Ausgabe Februar 2004

Ein Karsai macht noch keinen Frieden

Nach dreiwöchiger Diskussion, bei der bis zuletzt das Scheitern drohte, verabschiedete die Große Ratsversammlung Loya Dschirga am 4. Januar in Kabul per Akklamation eine neue Verfassung für Afghanistan. Damit ist eine weitere Etappe des im Bonner Petersberg- Abkommen vorgesehenen Fahrplans erreicht worden. Eine wirksame Befriedung des Landes hat aber bisher eben- so wenig stattgefunden wie Grundlagen für eine echte Demokratisierung geschaffen werden konnten. Auch nach der Verabschiedung der neuen Verfassung wird die Situation in Afghanistan äußerst labil bleiben.

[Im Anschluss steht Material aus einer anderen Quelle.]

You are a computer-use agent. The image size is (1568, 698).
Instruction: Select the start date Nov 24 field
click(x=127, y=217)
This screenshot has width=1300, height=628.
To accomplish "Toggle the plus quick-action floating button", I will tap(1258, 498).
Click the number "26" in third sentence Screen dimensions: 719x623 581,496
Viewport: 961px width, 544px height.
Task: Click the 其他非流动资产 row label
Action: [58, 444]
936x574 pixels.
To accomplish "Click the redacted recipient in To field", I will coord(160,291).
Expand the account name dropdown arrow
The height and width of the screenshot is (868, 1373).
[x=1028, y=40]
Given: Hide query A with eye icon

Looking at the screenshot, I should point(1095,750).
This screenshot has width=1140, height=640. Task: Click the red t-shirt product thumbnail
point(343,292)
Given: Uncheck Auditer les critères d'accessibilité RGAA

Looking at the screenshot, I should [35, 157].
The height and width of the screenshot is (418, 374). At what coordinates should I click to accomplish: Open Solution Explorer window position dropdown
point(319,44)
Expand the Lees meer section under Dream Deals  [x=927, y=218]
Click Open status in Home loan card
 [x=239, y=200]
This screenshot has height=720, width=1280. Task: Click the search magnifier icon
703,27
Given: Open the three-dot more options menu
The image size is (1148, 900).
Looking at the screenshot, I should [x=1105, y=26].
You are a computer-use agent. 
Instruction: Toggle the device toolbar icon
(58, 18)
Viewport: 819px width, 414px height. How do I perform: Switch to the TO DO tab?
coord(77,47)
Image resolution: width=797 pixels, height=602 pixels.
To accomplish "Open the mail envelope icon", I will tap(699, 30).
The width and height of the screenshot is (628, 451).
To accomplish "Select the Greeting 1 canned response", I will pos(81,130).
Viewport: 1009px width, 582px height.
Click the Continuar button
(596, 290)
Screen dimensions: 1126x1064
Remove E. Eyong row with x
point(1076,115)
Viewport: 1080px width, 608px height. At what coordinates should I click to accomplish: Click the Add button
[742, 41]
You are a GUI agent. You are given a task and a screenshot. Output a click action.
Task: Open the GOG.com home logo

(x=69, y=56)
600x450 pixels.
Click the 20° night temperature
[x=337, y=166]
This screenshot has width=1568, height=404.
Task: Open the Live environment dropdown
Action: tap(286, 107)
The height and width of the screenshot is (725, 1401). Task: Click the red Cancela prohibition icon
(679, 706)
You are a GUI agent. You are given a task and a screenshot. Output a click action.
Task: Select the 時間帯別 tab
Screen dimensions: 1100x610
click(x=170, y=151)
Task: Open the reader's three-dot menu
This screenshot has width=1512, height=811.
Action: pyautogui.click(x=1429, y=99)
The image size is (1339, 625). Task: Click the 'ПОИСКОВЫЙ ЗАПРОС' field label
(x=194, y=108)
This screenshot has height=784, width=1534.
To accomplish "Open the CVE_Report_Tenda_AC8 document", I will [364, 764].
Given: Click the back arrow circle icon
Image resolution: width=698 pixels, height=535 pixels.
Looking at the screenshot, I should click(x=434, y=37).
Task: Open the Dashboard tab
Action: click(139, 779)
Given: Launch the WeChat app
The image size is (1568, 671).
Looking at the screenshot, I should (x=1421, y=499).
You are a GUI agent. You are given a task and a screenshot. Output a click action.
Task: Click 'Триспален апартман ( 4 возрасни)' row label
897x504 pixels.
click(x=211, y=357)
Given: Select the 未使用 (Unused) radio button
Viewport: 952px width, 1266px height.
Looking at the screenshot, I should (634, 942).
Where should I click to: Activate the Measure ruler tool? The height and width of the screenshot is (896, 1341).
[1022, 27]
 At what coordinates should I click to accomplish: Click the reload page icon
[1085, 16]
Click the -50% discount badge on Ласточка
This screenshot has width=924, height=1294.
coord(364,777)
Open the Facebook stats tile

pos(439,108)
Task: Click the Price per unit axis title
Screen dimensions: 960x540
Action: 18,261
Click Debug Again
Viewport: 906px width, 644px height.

Interimspräsident Hamid Karsai konnte sich in weiten Teilen mit seinen Vorstellungen durchsetzen, auch wenn die Ratsversammlung viel länger tagte, als von ihm ursprünglich erhofft. Die Verfassung bekennt sich zu den Prinzipien der "heiligen Religion des Islam" und sieht ein Präsidialsystem mit einer starken Stellung des Staatsoberhauptes vor, vergleichbar dem der Vereinigten Staaten. Karsai knüpfte seine Bereitschaft zur Kandidatur für die im Juni 2004 geplanten Präsidentschaftswahlen an die Durchsetzung eben jener starken Stellung des Präsidenten. Jetzt dürfte er dem Verbleiben im Amt wesentlich näher gekommen sein.

Trotzdem musste auch der prowestliche Karsai seinen Widersachern – mächtigen regionalen Warlords, Islamisten und Vertretern ethnischer Minderheiten – entgegenkommen.